According to a Zogby Analytics report shared by Hartford Business Journal, “58% of more than 400 business executives reported an increase in suspicious emails in the last year.” With this type of crime, it is safe to assume that those numbers are actually even less than the real figures. There will always be some organizations or individuals who do not want to answer honestly or who simply are not even aware that they have been targeted and remain blissfully ignorant. What is crystal clear is that all organizations need to be vigilant against the threat of email attacks.
Get to Know “Phishing”
Phishing is a form of social engineering, and in the context of information security, social engineering is defined as “the use of deception to manipulate individuals into divulging confidential or personal information“. A huge percentage of so-called “hacks” occur only due to the participation of the victim.
Many of the most high-profile “hacking” stories from the last few years were the result of users being tricked into giving their login information to people who then use it against them. The most common method is to send unsuspecting victims to fake websites which resemble their real counterpart. When the user enters their login credentials, payment details, or other information into a form on that page, they are handing it right to the bad guy.

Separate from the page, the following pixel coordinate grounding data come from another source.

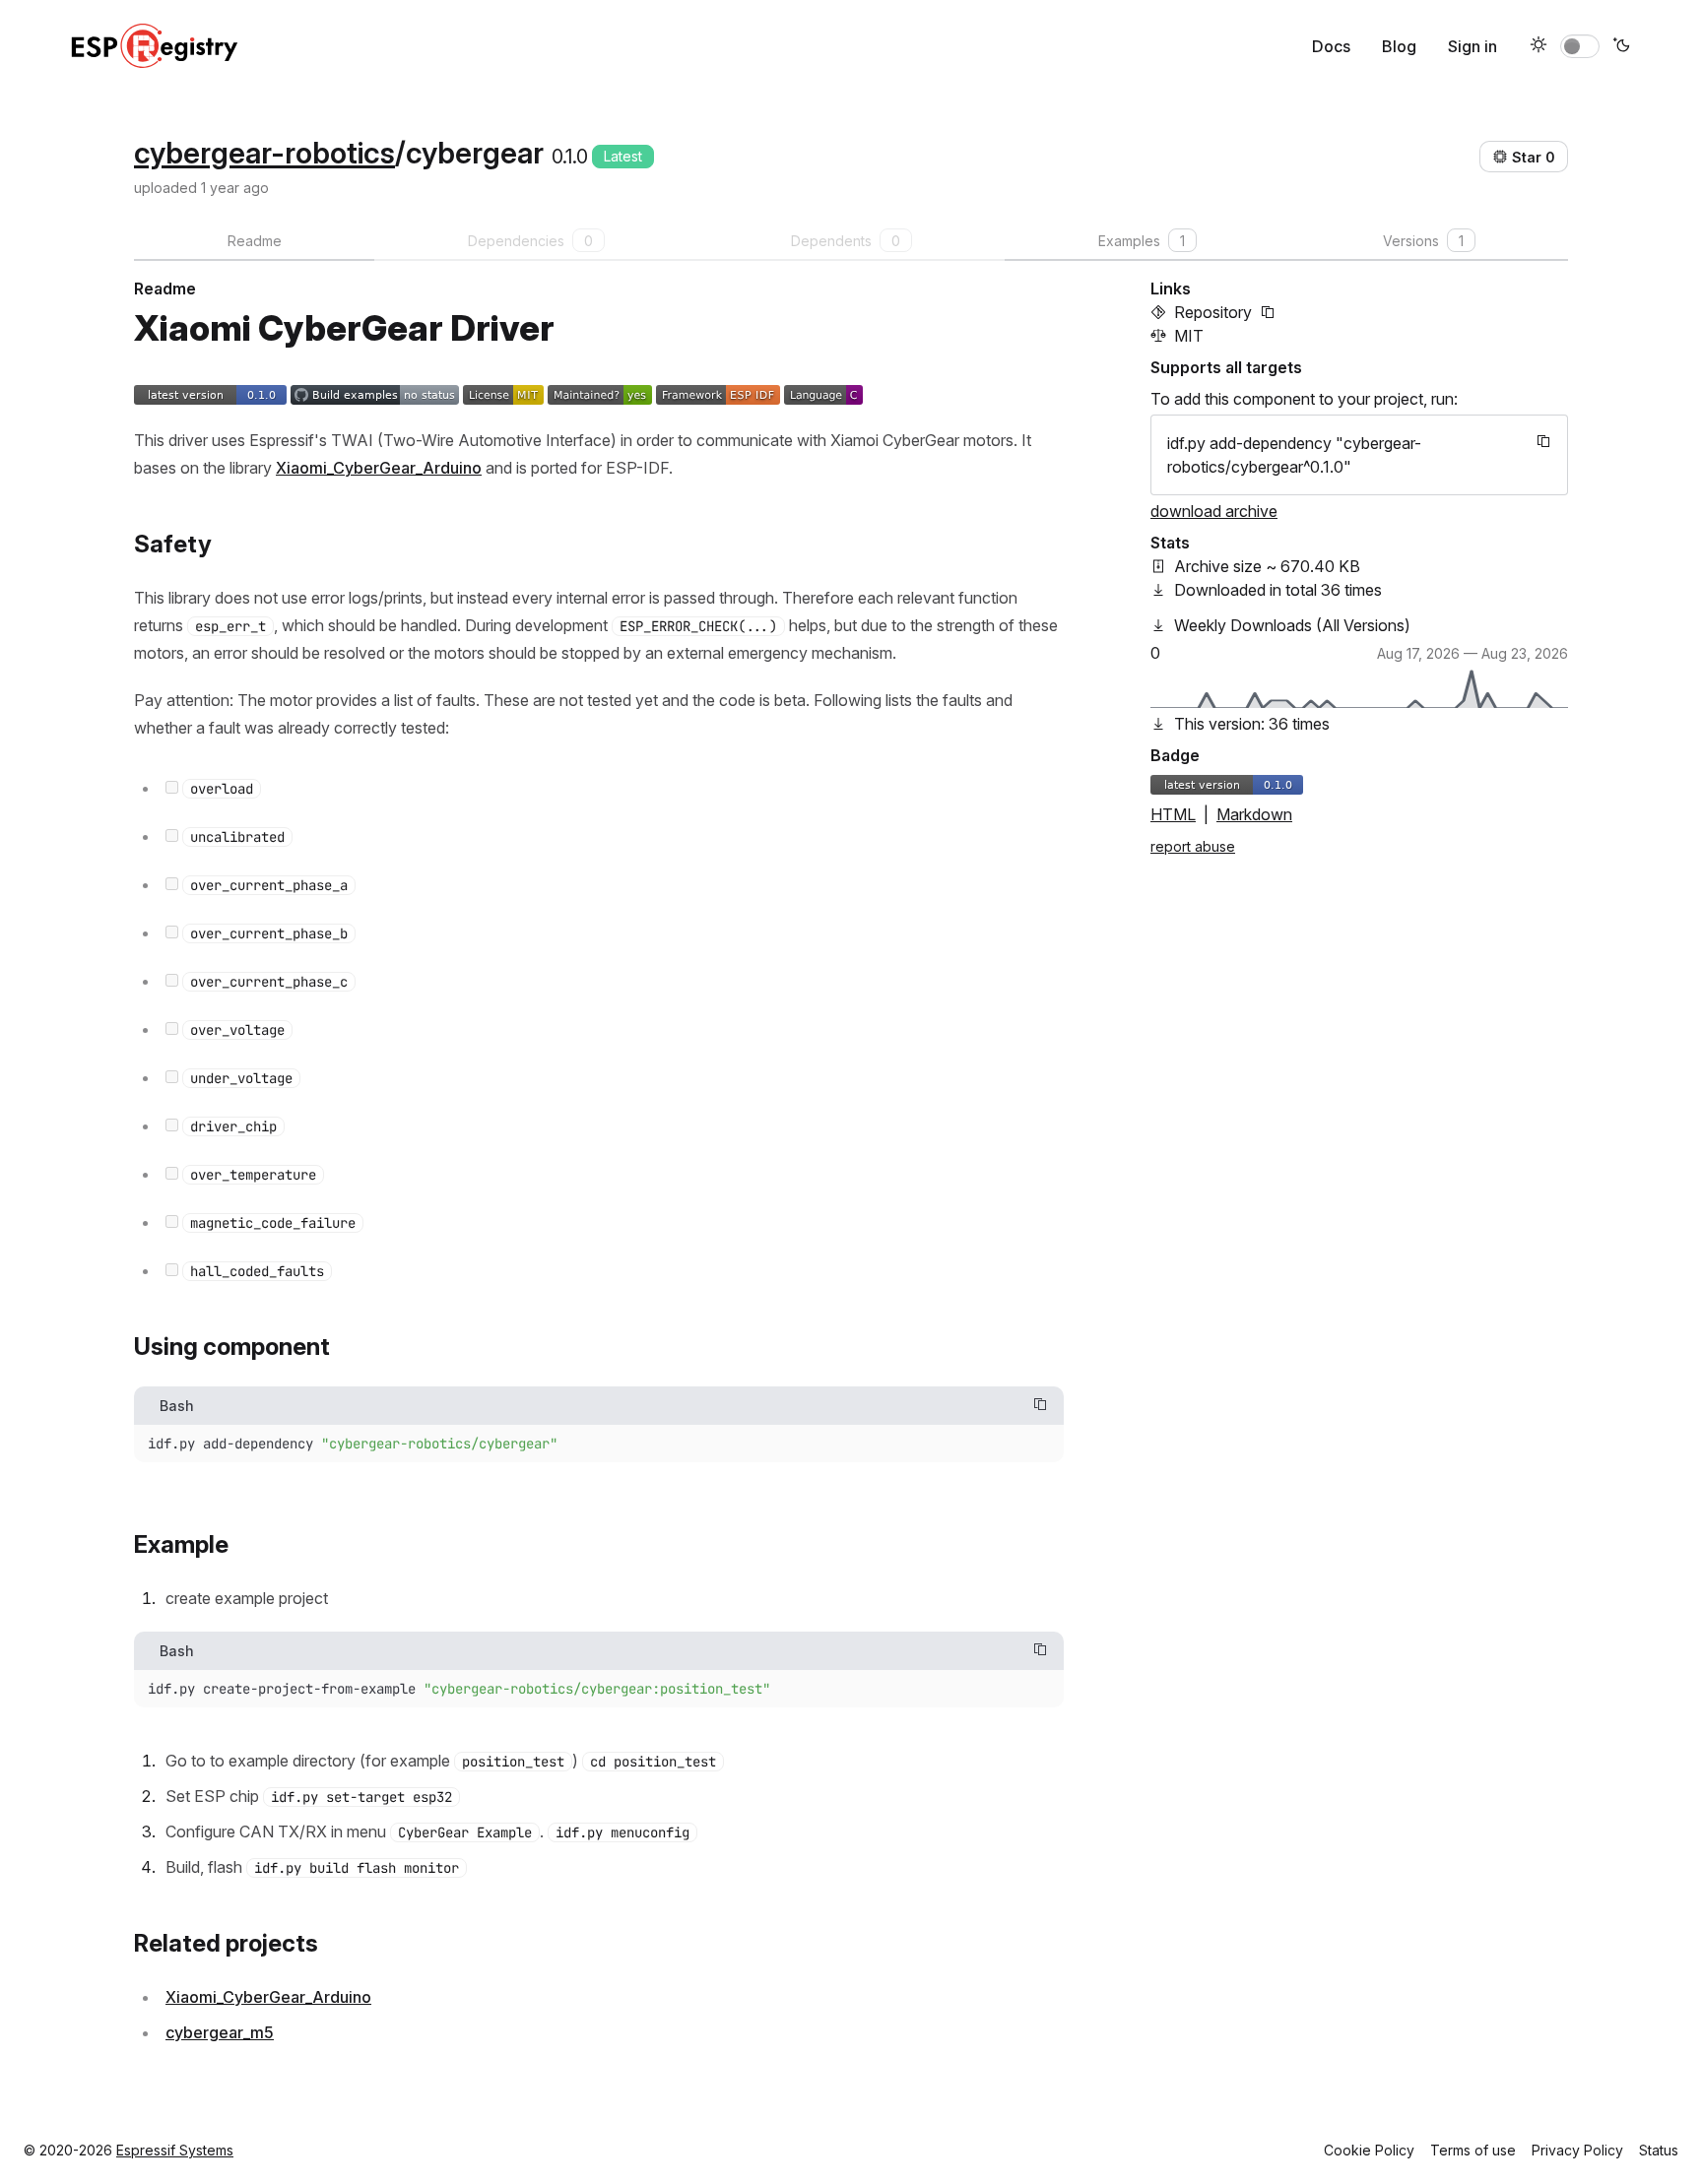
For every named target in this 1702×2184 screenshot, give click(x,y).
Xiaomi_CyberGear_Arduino (379, 468)
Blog (1399, 46)
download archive (1213, 511)
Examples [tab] (1141, 240)
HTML (1173, 814)
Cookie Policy (1369, 2150)
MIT (1189, 336)
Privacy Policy (1577, 2150)
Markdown (1254, 814)
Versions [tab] (1423, 240)
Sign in (1472, 46)
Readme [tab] (255, 240)
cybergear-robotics (264, 152)
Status (1658, 2150)
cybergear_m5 (219, 2032)
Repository (1213, 312)
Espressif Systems (174, 2150)
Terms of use (1473, 2150)
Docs (1331, 46)
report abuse (1192, 846)
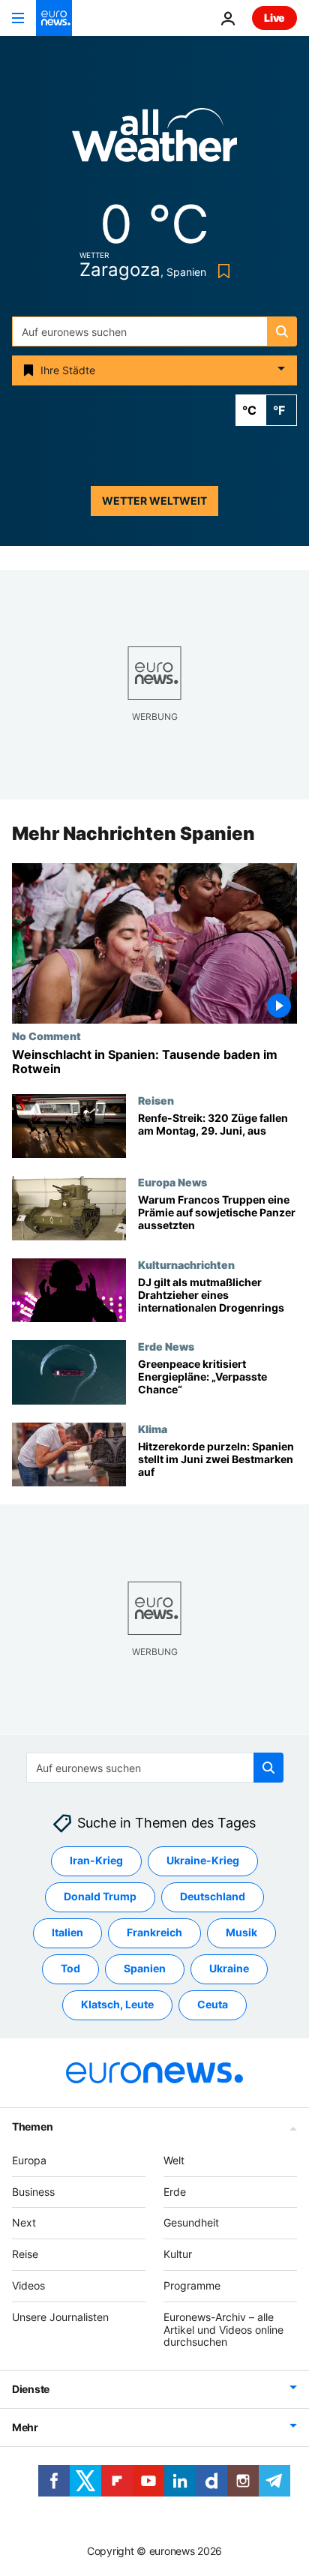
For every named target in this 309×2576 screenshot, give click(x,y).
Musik (241, 1932)
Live (274, 17)
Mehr (25, 2427)
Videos (28, 2285)
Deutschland (212, 1896)
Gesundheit (191, 2222)
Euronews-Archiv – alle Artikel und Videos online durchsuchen (224, 2330)
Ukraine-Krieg (202, 1860)
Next (24, 2222)
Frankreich (154, 1932)
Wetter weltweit (154, 500)
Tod (70, 1968)
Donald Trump (100, 1896)
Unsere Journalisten (60, 2317)
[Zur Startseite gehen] (54, 18)
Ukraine (229, 1968)
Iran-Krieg (96, 1860)
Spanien (145, 1968)
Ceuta (212, 2004)
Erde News (166, 1347)
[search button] (282, 331)
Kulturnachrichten (186, 1264)
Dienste (31, 2389)
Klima (152, 1429)
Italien (67, 1932)
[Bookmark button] (221, 271)
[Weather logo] (154, 140)
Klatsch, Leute (117, 2004)
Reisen (156, 1100)
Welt (174, 2160)
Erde (175, 2191)
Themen (32, 2126)
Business (33, 2191)
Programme (192, 2285)
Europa (29, 2160)
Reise (25, 2254)
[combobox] (154, 331)
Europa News (172, 1183)
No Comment (46, 1036)
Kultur (178, 2254)
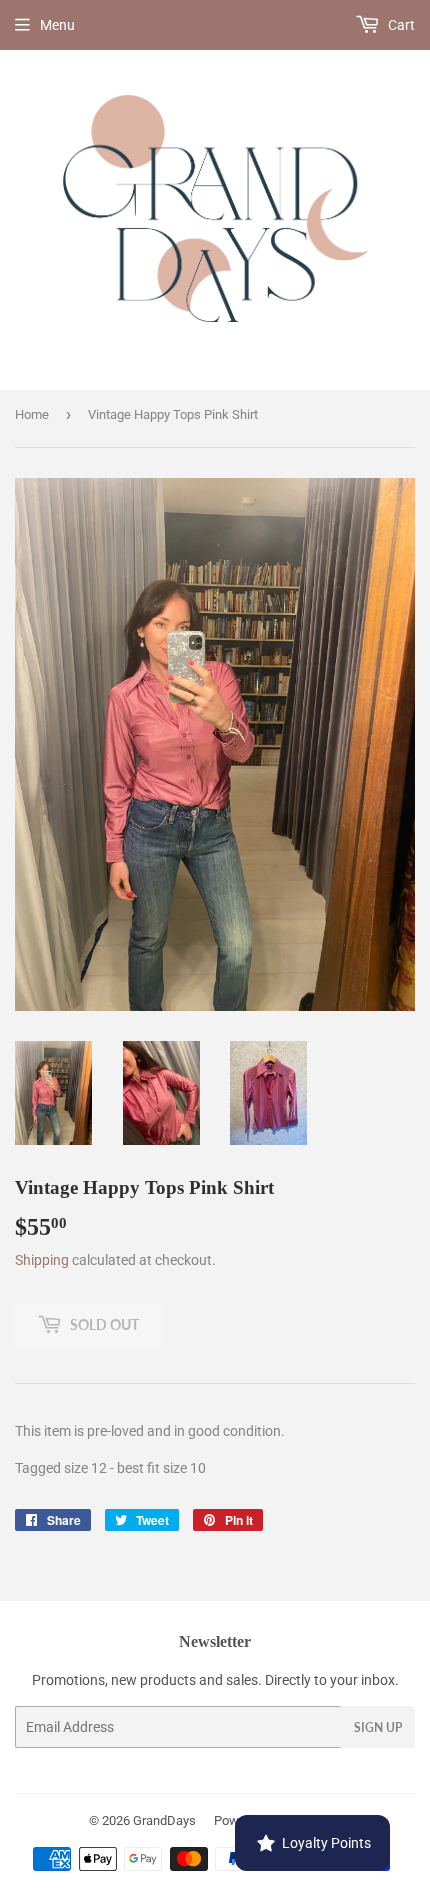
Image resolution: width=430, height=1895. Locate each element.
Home (32, 414)
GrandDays (164, 1820)
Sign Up (378, 1727)
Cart (400, 25)
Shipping (42, 1260)
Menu (57, 25)
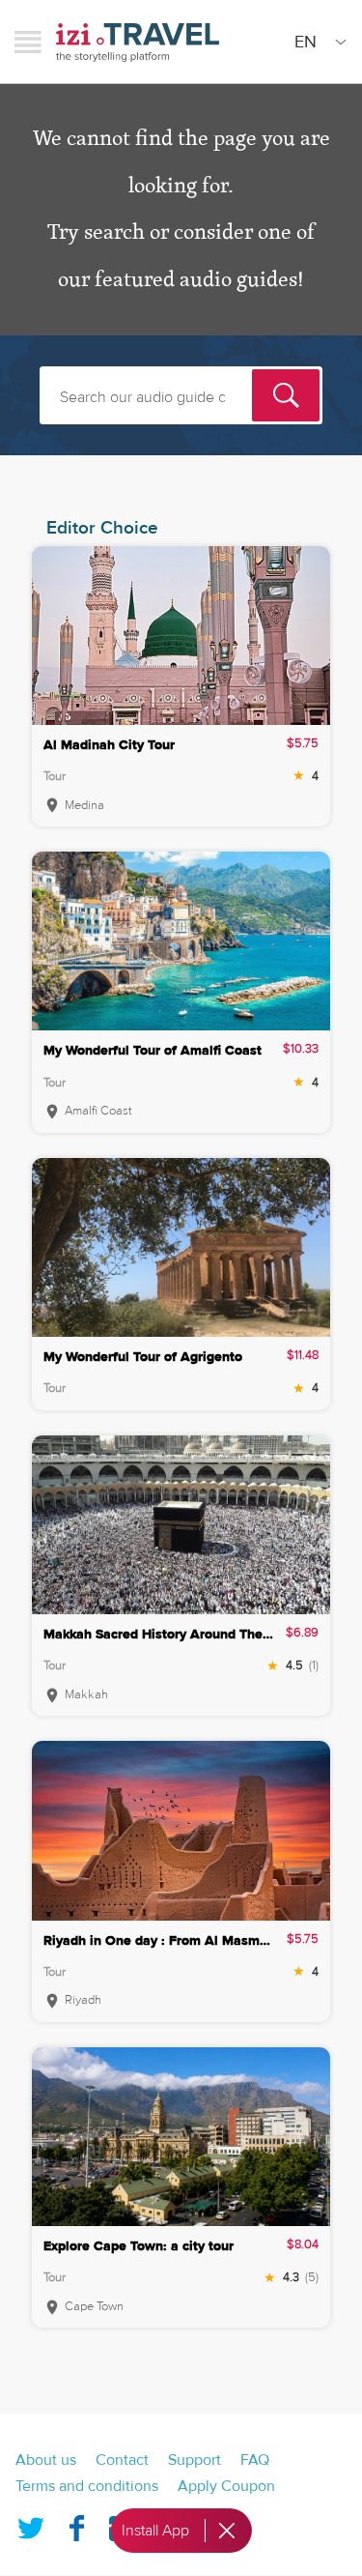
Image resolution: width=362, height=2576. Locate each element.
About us (45, 2460)
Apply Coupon (226, 2486)
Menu (28, 41)
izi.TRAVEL (137, 42)
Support (194, 2460)
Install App (155, 2530)
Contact (122, 2460)
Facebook (76, 2524)
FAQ (254, 2460)
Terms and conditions (86, 2486)
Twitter (30, 2524)
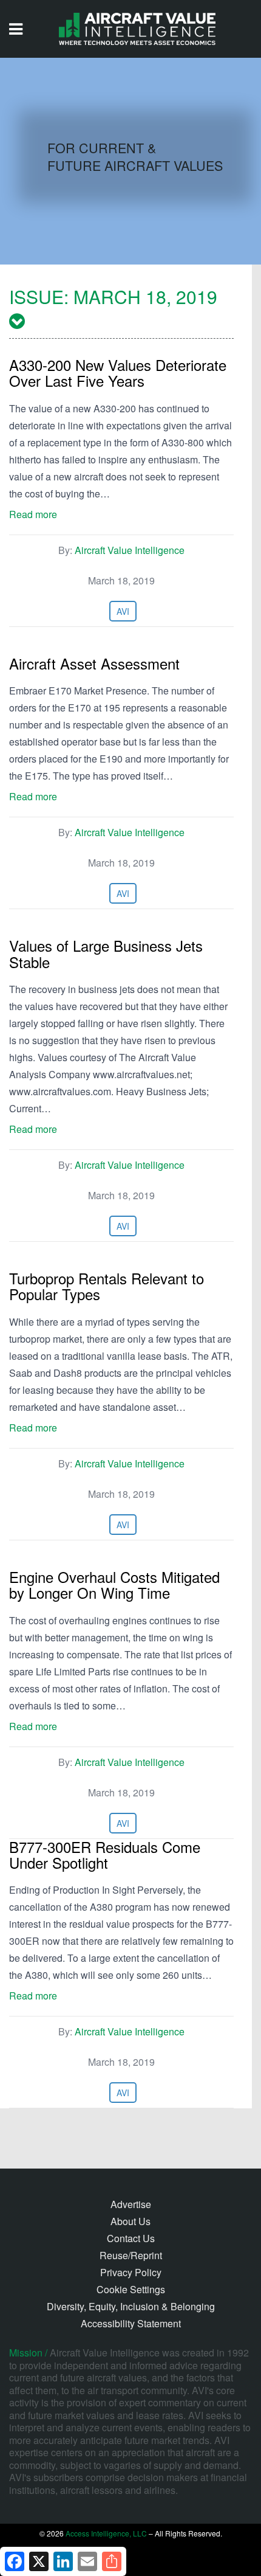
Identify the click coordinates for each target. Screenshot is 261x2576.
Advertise (130, 2204)
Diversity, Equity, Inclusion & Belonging (131, 2306)
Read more (33, 514)
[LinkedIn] (63, 2561)
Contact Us (131, 2238)
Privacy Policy (130, 2272)
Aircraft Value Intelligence (130, 550)
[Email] (87, 2561)
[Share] (112, 2561)
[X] (39, 2561)
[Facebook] (14, 2561)
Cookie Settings (131, 2289)
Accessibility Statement (131, 2323)
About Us (130, 2221)
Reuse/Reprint (131, 2255)
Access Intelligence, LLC (106, 2533)
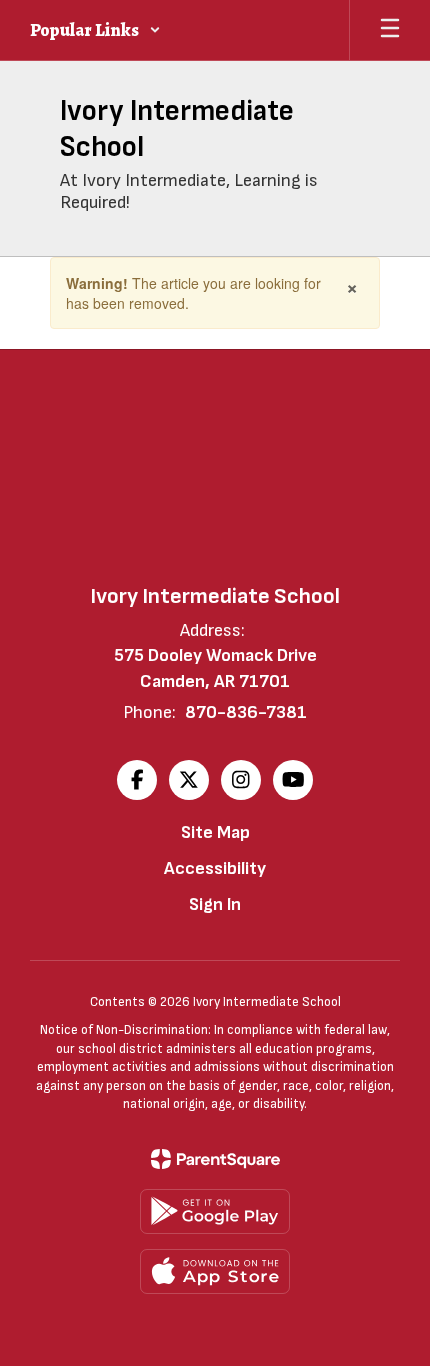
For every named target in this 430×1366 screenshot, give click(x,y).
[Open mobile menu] (390, 30)
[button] (95, 30)
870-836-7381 (246, 712)
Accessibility (215, 868)
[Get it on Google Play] (215, 1211)
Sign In (215, 904)
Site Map (215, 832)
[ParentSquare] (215, 1159)
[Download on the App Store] (215, 1271)
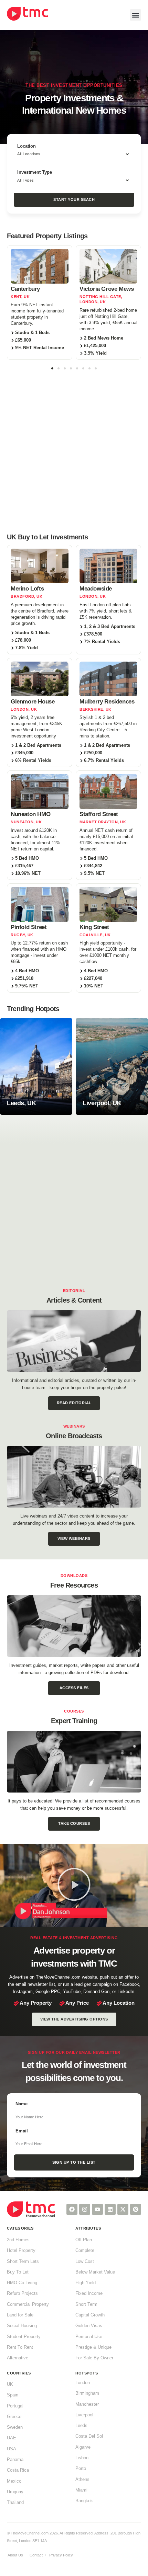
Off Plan (83, 2239)
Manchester (87, 2404)
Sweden (15, 2427)
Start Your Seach (74, 199)
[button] (135, 15)
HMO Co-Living (22, 2282)
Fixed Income (89, 2293)
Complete (84, 2250)
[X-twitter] (122, 2209)
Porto (80, 2468)
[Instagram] (84, 2209)
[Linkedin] (110, 2209)
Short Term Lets (23, 2261)
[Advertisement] (74, 450)
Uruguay (15, 2491)
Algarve (83, 2447)
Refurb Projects (22, 2293)
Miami (81, 2490)
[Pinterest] (135, 2209)
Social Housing (22, 2325)
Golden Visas (88, 2325)
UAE (11, 2438)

Phishing works because people believe the messages they receive. According to security firm FireEye, people open just 3% of spam email, yet they open 70% of phishing emails. And 50% of people will click on the link; generally within just 1 hour from the time they receive the email. This underscores the sense of urgency people feel to act upon these messages because they can be very alarming and give you the sense you need to act before you get a chance to think about the legitimacy of the email.
The Zogby Analytics report mentioned that “37% of organizations say they received emails from an address claiming to be a senior manager or vendor seeking payments” and “47% of employees received those emails and responded by transferring company funds”.
What Can You Do?
Consider the ways that your organization scans and protects communications. There are many security services and methods out there which are improving all the time. Phishing is being taken extremely seriously and there are many solutions which can help to mitigate your organization’s risks. The big picture is that you need to have a plan in place to make it very difficult for an attacker to gain entry to your data even if they do successfully “phish” one of your employees.
It seems obvious, however most organizations don’t help to prepare their front-line to defend the organization from this threat. Communicate your expectations to your workforce quarterly or monthly. Make cybersecurity a part of initial onboarding and ongoing workplace training. Cybersecurity really is an area where the weakest link in the chain can expose an entire organization, so it is critical that you take a holistic approach and make sure that everyone is well prepared and following best-practices.
We are living through a period where technological change happens very quickly. You can’t just buy a software package or a device, set it up, and be done. Your leadership team, management, and IT all need to follow current events and be agile to the issues of the day. As the technology shifts, adjust as necessary to protect the organization to the threats of the day. It is an unfortunate reality for now, and hopefully one that we will someday grow beyond.